May 16, 2005

Sigh.

Obviously, I am not dead. They tried hard, but it didn't quite turn out the way they planned. I had to dig down deep and do some pretty mean things, but it meant that I came out on top.

The People started off by grabbing me and shoving that horrible stick in my mouth and rubbing it all over my teeth. Then they shoved me into the plastic tomb and took me outside. It's all bright and hot outside, and I did not want to go, but I stayed calm and quiet, looking for a way out. They're People, afer all, not the brightest bulbs in the species pack. There's always a way around what People want.

Well. They took me to this place that smells like the little pads the Woman rubs on her arm before she shoots up takes one of her "medications," and somewhere in the back there was a yappy little dog just screaming to be saved. The lady at the desk said it was just a dog that wanted to go home. Well, yeah. Of course he wanted to go home! His People dropped him off in a stinky pace and left him! How freaking mean is that???

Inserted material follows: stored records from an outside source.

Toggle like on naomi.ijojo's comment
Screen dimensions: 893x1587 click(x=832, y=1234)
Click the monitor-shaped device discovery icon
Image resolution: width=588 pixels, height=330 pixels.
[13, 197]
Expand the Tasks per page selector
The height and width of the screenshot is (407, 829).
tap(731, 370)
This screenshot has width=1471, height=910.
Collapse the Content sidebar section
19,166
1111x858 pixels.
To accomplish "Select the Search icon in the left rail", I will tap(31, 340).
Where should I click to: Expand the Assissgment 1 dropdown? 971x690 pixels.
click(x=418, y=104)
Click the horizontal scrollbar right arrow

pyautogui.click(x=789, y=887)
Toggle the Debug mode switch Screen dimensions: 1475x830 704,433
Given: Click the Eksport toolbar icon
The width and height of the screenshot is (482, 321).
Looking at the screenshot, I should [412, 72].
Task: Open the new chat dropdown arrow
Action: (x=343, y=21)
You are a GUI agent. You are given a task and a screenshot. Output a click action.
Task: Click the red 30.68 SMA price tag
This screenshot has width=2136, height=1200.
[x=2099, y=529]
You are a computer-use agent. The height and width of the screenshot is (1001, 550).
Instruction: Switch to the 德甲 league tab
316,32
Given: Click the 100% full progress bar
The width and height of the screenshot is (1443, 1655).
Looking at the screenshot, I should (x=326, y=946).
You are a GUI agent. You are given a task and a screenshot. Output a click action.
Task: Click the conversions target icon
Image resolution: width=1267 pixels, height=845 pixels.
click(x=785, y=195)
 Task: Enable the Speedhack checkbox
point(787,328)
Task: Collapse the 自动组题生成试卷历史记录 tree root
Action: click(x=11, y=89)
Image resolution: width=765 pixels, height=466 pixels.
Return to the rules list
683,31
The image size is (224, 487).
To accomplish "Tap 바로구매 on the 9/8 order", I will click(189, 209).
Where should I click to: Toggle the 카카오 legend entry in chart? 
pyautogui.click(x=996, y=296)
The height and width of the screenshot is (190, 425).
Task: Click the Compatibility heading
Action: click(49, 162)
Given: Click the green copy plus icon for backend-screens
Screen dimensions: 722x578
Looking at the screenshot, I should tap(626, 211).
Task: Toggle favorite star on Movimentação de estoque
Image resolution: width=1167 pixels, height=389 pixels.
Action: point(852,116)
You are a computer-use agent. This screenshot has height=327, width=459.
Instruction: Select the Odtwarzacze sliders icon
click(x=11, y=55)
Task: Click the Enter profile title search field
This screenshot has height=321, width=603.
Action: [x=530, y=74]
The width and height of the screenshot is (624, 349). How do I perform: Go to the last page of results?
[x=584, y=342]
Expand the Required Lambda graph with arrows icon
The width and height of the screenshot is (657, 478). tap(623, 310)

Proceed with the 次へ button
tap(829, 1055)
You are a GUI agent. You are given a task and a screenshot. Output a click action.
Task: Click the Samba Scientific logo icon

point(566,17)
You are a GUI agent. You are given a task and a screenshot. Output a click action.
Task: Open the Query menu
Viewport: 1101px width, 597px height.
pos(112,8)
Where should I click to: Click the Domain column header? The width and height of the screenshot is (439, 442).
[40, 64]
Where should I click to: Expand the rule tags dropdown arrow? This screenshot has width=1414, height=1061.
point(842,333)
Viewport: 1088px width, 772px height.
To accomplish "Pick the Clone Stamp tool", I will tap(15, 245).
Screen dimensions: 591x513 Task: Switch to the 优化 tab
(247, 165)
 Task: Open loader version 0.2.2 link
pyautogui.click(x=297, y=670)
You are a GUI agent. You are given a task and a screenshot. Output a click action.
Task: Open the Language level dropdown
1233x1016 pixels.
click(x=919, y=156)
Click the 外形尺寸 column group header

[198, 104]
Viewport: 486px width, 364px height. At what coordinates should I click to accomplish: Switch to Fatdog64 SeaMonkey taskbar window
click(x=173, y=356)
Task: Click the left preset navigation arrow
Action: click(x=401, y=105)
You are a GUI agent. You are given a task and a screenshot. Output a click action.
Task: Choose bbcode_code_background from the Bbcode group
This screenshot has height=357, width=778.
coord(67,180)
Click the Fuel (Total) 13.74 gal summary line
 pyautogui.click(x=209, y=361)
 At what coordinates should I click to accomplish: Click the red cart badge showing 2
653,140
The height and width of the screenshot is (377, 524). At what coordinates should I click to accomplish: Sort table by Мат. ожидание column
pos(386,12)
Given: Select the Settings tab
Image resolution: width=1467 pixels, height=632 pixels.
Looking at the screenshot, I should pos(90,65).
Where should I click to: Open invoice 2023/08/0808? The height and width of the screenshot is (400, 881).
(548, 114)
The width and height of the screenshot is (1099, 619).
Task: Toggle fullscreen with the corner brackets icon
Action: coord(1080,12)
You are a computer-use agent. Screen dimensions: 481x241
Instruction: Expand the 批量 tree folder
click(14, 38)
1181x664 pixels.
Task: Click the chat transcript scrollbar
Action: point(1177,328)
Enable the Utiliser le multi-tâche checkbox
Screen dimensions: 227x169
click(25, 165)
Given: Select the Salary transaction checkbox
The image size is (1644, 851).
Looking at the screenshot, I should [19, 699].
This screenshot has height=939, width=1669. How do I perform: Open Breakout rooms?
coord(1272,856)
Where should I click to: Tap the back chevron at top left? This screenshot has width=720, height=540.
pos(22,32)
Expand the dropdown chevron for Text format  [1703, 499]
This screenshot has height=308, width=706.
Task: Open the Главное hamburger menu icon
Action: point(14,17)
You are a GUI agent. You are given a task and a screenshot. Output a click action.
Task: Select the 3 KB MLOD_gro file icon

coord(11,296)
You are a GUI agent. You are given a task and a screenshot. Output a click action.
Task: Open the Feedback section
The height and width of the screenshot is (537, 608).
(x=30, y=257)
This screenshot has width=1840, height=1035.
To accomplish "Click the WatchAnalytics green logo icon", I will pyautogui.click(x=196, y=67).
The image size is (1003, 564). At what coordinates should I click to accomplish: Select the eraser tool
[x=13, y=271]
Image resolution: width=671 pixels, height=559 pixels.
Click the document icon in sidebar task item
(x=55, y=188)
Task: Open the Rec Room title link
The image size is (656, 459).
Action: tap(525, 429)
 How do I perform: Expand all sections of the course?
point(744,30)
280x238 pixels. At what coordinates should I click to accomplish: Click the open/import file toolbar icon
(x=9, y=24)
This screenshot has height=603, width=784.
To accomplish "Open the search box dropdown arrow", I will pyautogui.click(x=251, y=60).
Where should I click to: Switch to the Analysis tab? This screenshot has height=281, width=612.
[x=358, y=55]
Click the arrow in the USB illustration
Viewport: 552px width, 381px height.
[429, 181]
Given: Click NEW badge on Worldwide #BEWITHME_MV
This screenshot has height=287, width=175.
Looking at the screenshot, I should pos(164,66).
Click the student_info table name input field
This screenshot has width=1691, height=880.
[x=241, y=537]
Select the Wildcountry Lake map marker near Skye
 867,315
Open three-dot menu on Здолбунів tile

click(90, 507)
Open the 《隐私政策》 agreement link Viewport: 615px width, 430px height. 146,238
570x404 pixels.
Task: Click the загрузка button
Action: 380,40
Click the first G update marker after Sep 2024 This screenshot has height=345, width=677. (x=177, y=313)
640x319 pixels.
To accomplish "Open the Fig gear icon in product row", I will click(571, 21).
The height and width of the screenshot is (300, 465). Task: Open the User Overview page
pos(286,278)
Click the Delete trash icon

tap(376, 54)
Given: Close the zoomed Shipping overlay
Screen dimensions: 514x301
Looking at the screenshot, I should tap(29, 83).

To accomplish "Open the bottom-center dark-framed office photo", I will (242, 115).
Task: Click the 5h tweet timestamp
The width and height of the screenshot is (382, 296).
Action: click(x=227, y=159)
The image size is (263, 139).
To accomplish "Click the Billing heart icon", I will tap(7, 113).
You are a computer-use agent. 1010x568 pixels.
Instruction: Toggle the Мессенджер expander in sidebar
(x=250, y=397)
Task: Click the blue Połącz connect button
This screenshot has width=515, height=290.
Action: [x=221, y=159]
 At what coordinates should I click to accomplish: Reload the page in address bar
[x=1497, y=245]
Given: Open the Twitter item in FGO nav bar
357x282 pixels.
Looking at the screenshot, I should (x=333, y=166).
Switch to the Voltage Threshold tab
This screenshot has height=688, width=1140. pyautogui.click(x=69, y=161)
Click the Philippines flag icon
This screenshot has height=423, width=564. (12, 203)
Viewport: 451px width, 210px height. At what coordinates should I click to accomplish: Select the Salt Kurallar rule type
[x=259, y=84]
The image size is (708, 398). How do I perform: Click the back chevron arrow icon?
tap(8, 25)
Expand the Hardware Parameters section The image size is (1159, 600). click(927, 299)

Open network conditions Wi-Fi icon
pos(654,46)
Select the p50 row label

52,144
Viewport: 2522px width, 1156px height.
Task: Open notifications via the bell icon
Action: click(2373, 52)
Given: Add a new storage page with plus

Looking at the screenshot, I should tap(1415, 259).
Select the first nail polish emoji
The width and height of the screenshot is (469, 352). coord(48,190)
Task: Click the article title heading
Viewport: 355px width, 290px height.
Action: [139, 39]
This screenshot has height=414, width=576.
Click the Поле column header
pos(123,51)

That's when knew it was serious.

They took me into this room and took me out of the plastic tomb, and some guy with no hair came in. Dr. Stoner. Yeah, I don't think I need to ask how he got that name... He started poking at me and he looked into my ears, but when he yanked on one of my legs, that's when I let him have it. Yep, I hissed at him as hard as I could and took a swipe with my paw--I let him know who was really in charge.

The Man tried to touch me to make me feel better, so I let him have it, too.

That's when the bald guy went out of the room. I thought it was over, but no...he came back with a towel and freaking covered me with it and took me into another room! I figured that was it, they were covering my face so I couldn't see it when they shot me, but he pulled a fast one. He didn't shoot me after all.

No, the SOB stabbed me! Right around my shoulders! I couldn't even look to see it coming. It was like =blink= and STAB.

But that was it. He stabbed me, and when I didn't die, he wrapped the towel around me a little more and took me back to the People, who acted like they were sorry.

Phhft. Right. Sorry my ass.

While they stood there and talked to the bald guy the Woman tried to pet me, and you know what I did? Do you?

I hissed at her and then I bit her! Right on her thumb! I just snagged it with my long tooth, but it was enough to let her know I wasn't taking any more of this crap. She knew right then and there I expected to be put back into the plastic tomb and taken home.

So she did. She put me back and took me home, where she gave me some crunchy treats and told me that even though I wasn't a "good boy" she understood. Well she better understand! I got stabbed! I deserved those treats even though I bit her.

My only disappointment was that I didn't get to bite Dr. Stoner.

That wasn't for lack of trying.

I win!

1 comment:

Judy ~ said...

I love your blog! It totally makes my day!